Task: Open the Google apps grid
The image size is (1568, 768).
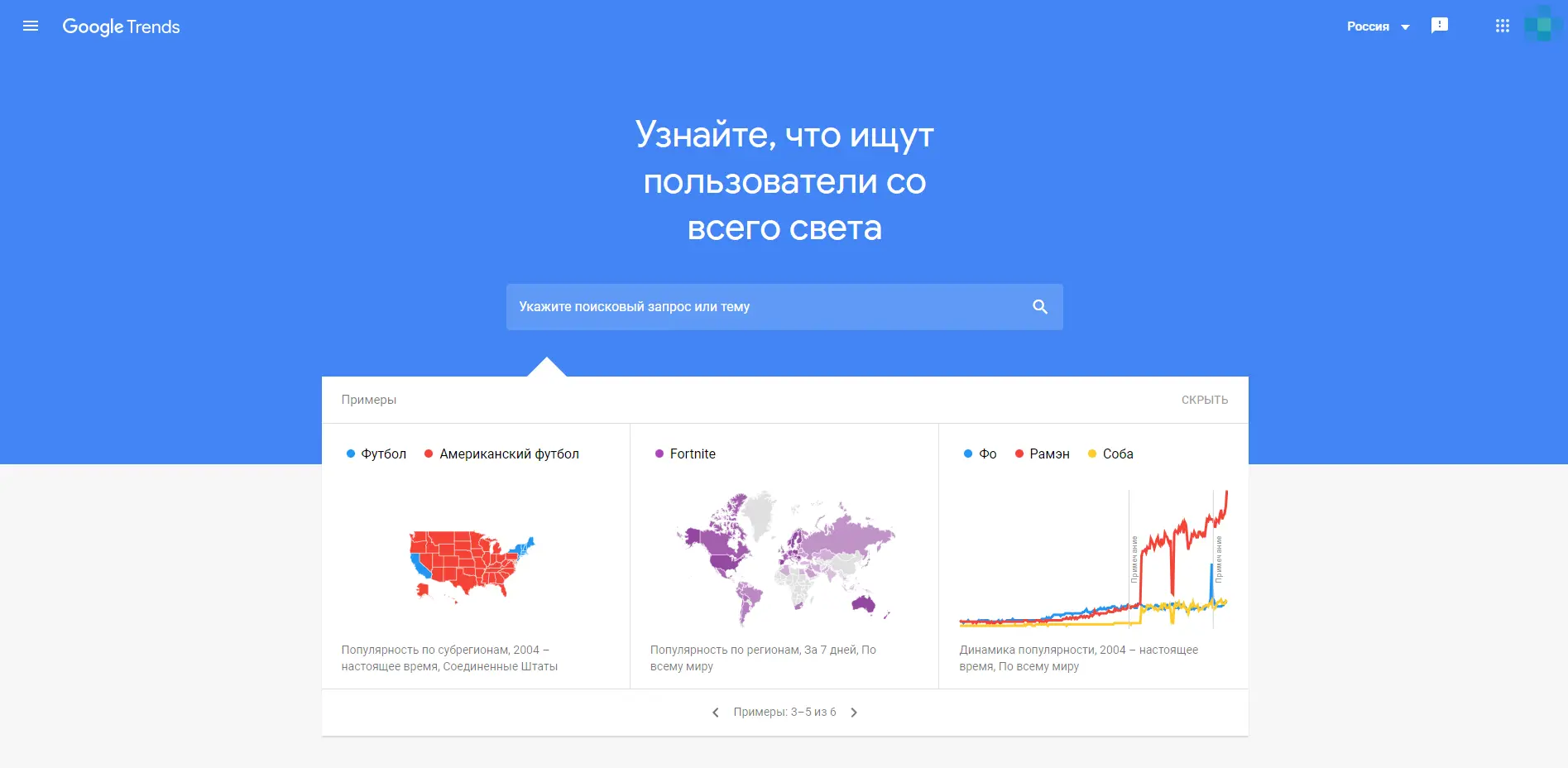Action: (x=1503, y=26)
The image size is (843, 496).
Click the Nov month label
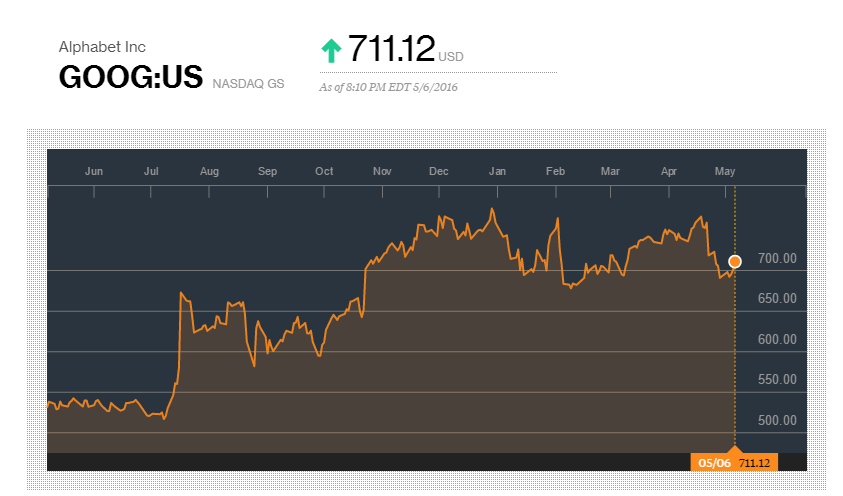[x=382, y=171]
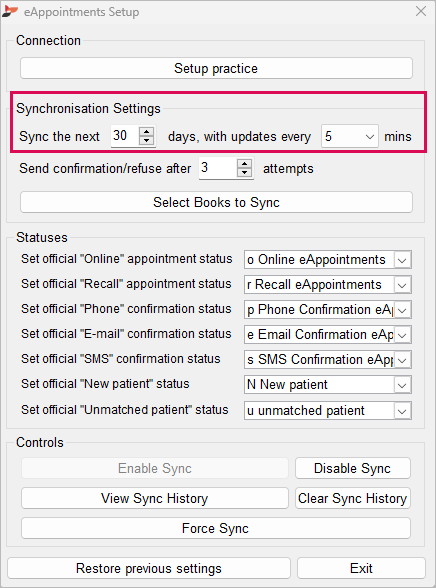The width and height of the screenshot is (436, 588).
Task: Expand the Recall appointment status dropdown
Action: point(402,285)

════════════════

→ TASK STATEMENT
Beginning with the line that holds "The image size is (1568, 768).", write out exactly the lines down to the end of the material above, and no others. Pictures are not part of the copy.

→ TASK RESULT
The image size is (1568, 768).
Action: (x=1503, y=26)
The image size is (843, 496).
Click the Nov month label
[x=382, y=171]
The width and height of the screenshot is (436, 588).
Task: Expand the Recall appointment status dropdown
Action: point(402,285)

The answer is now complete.